## CON QUESTE INFORMAZIONI
• A. Riporta parola per parola la parte del testo su Iniesta che comincia con "Andres Iniesta, questione" e si ferma dopo "più tornare indietro.".
• B. Prosegui il testo su Andres Iniesta partendo subito dopo la sua ultima frase.

## SEZIONE DI TESTO
—————

Andres Iniesta, c’è luce in fondo al tunnel: il centrocampista racconta al Mundo Deportivo la malattia che poteva cambiare tutto.
Andres Iniesta, questione di calma o karma. Dipende dai punti di vista: essere un calciatore di successo vuol dire fare i conti con l’imprevisto. È una meta molto ambita: chiunque vorrebbe diventare un campione acclamato. Gli striscioni con il tuo nome sopra. I selfie, gli autografi, la popolarità. Un sogno che diventa realtà, ma la quotidianità rispetto ai sogni ha anche un lato oscuro. Quello che nasconde il peso delle aspettative: quando sei un’icona non puoi più tornare indietro.

—————

## I DATI
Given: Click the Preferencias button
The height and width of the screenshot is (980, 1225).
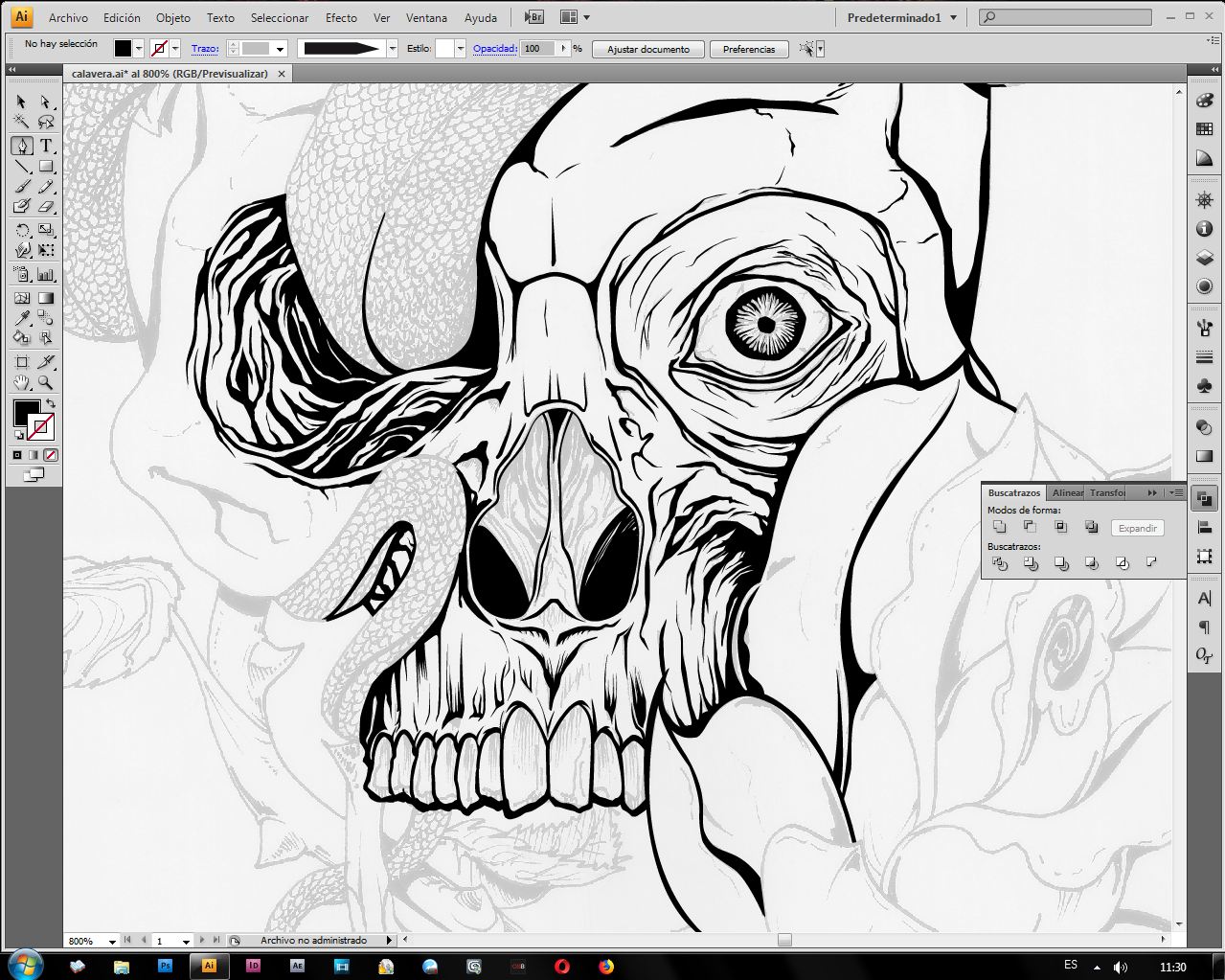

—————

## RISPOSTE IN ORDINE
• A.
Andres Iniesta, questione di calma o karma. Dipende dai punti di vista: essere un calciatore di successo vuol dire fare i conti con l’imprevisto. È una meta molto ambita: chiunque vorrebbe diventare un campione acclamato. Gli striscioni con il tuo nome sopra. I selfie, gli autografi, la popolarità. Un sogno che diventa realtà, ma la quotidianità rispetto ai sogni ha anche un lato oscuro. Quello che nasconde il peso delle aspettative: quando sei un’icona non puoi più tornare indietro.

• B.
Il tuo nome ha un livello e una credibilità da mantenere: Iniesta parla proprio di questo aspetto al Mundo Deportivo. Una lunga intervista al capitano del Vissel Kobe ed ex giocatore del Barcellona. Quasi liberatoria. Poter dire che non è tutto oro quello che luccica dovrebbe essere un traguardo da raggiungere: Iniesta, dopo aver dato tanto continuando a correre da una parte all’altra del campo, può farlo senza rimpianti. Allora vuota il sacco: “È stato a inizio carriera, poco dopo aver ingranato. Vedevo che le cose cominciavano a funzionare e mi chiedevo se sarebbe durato. Me lo auguravo, ma non facevo più niente – racconta – mia moglie mi sembrava un cuscino”.
Tanta tristezza nelle parole di un uomo che sembrava avere tutto, poi con l’aiuto di professionisti ne è uscito. La stessa sorte di Ronaldo: sulla bocca di tutti, ma nessuno badava alla sua sensibilità. Non solo in relazione ai pettegolezzi, ma proprio in base anche alle sentenze di gioco: “È un giocatore finito”, dopo gli infortuni al ginocchio, e tante etichette che si potevano evitare.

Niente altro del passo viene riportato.